Directions
Convert the stretch of the records from the start through the line containing "Action: 402,273" into a Markdown table with the columns Row and Line, skipping blank lines. Each row should hold a row number and one line.
** Start Information shown **
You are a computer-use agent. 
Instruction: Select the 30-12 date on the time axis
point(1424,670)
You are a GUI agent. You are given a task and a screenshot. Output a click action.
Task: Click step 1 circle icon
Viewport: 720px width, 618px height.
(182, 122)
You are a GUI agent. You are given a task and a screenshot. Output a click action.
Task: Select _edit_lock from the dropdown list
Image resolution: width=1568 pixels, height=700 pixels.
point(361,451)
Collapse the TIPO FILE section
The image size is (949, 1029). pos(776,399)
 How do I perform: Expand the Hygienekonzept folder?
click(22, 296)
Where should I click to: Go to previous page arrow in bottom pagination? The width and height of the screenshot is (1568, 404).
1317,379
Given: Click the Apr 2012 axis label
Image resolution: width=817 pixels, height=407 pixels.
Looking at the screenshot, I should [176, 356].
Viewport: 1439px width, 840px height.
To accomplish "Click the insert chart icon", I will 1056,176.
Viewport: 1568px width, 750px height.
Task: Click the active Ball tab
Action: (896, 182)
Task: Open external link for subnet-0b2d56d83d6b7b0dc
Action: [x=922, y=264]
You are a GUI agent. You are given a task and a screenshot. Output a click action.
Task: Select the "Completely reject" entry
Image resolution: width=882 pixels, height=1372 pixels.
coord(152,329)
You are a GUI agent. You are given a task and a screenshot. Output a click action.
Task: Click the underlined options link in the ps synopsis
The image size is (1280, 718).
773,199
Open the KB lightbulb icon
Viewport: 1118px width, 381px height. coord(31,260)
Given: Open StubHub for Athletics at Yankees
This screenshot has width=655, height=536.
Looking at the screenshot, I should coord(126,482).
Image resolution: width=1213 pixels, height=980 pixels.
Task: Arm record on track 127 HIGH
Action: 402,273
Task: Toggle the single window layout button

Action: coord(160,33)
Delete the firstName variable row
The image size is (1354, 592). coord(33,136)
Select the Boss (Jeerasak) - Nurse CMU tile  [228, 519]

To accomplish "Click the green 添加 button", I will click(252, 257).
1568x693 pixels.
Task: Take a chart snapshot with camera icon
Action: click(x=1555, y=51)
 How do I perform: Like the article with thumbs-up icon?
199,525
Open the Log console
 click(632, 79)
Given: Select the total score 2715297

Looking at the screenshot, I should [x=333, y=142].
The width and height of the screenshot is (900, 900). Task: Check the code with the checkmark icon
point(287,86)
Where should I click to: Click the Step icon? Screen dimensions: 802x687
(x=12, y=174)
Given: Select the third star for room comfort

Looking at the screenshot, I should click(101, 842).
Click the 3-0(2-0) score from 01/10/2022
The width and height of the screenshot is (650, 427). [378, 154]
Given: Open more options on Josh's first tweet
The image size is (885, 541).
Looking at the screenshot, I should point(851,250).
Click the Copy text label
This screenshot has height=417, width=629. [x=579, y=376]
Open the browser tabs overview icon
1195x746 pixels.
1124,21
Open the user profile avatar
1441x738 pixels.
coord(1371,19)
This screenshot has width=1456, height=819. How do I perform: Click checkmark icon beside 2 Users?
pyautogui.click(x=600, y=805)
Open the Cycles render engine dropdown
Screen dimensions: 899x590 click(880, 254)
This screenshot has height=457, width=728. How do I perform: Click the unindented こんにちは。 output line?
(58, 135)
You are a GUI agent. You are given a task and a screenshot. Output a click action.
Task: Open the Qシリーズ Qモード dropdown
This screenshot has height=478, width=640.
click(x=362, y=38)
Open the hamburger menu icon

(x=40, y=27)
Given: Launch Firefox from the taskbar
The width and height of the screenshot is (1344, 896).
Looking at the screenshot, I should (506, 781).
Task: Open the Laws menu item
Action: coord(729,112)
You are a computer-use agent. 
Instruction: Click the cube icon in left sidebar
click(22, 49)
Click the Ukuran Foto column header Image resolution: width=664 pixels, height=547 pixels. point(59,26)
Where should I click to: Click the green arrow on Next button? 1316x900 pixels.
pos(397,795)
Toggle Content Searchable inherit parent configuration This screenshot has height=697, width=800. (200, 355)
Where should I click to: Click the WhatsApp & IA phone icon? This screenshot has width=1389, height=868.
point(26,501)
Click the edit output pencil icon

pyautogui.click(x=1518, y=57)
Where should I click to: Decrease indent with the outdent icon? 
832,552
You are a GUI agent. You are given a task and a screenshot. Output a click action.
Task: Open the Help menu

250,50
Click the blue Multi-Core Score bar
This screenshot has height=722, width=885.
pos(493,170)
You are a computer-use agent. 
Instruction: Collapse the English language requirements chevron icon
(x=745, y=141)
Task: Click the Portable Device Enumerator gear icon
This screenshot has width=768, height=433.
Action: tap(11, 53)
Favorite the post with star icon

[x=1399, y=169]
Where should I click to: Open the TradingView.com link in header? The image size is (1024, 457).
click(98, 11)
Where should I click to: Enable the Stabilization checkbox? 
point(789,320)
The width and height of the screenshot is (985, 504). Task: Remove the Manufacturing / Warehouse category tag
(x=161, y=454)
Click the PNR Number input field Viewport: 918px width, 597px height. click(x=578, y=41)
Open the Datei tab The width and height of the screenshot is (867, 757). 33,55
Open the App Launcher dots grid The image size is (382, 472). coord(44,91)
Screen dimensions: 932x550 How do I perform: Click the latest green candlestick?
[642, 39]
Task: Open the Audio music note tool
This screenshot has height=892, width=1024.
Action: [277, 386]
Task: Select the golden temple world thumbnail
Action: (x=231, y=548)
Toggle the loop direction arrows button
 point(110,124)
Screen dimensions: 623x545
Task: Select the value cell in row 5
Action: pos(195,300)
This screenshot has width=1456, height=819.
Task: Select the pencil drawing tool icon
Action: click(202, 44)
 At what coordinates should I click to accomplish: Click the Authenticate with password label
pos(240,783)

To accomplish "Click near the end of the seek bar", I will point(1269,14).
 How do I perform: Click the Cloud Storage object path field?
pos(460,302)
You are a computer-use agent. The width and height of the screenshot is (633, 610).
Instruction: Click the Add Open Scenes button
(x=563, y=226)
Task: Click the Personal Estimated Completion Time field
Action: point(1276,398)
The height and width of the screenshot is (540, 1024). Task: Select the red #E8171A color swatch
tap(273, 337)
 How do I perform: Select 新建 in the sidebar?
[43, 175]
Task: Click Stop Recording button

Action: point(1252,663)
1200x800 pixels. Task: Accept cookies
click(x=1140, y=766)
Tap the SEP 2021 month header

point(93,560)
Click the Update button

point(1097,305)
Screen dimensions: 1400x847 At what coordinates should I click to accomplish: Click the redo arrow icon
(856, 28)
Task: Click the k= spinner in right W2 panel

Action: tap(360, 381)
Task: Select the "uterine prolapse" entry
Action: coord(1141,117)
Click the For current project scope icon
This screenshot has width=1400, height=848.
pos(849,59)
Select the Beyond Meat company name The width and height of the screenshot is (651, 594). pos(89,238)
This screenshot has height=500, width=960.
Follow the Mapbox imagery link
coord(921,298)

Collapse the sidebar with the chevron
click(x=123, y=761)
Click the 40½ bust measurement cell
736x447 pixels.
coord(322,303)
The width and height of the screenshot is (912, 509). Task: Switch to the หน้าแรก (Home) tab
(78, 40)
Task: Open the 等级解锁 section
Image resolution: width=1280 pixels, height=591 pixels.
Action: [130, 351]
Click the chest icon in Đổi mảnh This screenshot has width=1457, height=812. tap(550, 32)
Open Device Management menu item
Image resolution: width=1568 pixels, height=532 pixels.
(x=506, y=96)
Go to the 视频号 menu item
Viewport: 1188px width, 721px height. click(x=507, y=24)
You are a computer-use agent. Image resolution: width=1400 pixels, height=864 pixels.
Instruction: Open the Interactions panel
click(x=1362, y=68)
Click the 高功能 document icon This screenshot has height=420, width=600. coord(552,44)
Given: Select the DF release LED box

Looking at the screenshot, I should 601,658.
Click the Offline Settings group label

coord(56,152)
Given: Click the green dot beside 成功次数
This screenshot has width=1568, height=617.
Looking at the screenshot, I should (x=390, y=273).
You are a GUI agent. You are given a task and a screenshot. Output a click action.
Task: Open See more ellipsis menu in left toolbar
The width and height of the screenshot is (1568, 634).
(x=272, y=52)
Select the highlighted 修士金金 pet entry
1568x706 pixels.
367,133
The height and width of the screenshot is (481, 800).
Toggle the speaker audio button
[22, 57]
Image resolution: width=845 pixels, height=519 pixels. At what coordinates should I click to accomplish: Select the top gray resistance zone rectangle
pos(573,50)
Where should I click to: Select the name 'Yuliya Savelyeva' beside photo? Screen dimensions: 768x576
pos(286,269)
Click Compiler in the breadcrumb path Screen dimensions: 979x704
** End Information shown **
Final answer
| Row | Line |
|---|---|
| 1 | You are a computer-use agent.  |
| 2 | Instruction: Select the 30-12 date on the time axis |
| 3 | point(1424,670) |
| 4 | You are a GUI agent. You are given a task and a screenshot. Output a click action. |
| 5 | Task: Click step 1 circle icon |
| 6 | Viewport: 720px width, 618px height. |
| 7 | (182, 122) |
| 8 | You are a GUI agent. You are given a task and a screenshot. Output a click action. |
| 9 | Task: Select _edit_lock from the dropdown list |
| 10 | Image resolution: width=1568 pixels, height=700 pixels. |
| 11 | point(361,451) |
| 12 | Collapse the TIPO FILE section |
| 13 | The image size is (949, 1029). pos(776,399) |
| 14 |  How do I perform: Expand the Hygienekonzept folder? |
| 15 | click(22, 296) |
| 16 | Where should I click to: Go to previous page arrow in bottom pagination? The width and height of the screenshot is (1568, 404). |
| 17 | 1317,379 |
| 18 | Given: Click the Apr 2012 axis label |
| 19 | Image resolution: width=817 pixels, height=407 pixels. |
| 20 | Looking at the screenshot, I should [176, 356]. |
| 21 | Viewport: 1439px width, 840px height. |
| 22 | To accomplish "Click the insert chart icon", I will 1056,176. |
| 23 | Viewport: 1568px width, 750px height. |
| 24 | Task: Click the active Ball tab |
| 25 | Action: (896, 182) |
| 26 | Task: Open external link for subnet-0b2d56d83d6b7b0dc |
| 27 | Action: [x=922, y=264] |
| 28 | You are a GUI agent. You are given a task and a screenshot. Output a click action. |
| 29 | Task: Select the "Completely reject" entry |
| 30 | Image resolution: width=882 pixels, height=1372 pixels. |
| 31 | coord(152,329) |
| 32 | You are a GUI agent. You are given a task and a screenshot. Output a click action. |
| 33 | Task: Click the underlined options link in the ps synopsis |
| 34 | The image size is (1280, 718). |
| 35 | 773,199 |
| 36 | Open the KB lightbulb icon |
| 37 | Viewport: 1118px width, 381px height. coord(31,260) |
| 38 | Given: Open StubHub for Athletics at Yankees |
| 39 | This screenshot has width=655, height=536. |
| 40 | Looking at the screenshot, I should coord(126,482). |
| 41 | Image resolution: width=1213 pixels, height=980 pixels. |
| 42 | Task: Arm record on track 127 HIGH |
| 43 | Action: 402,273 |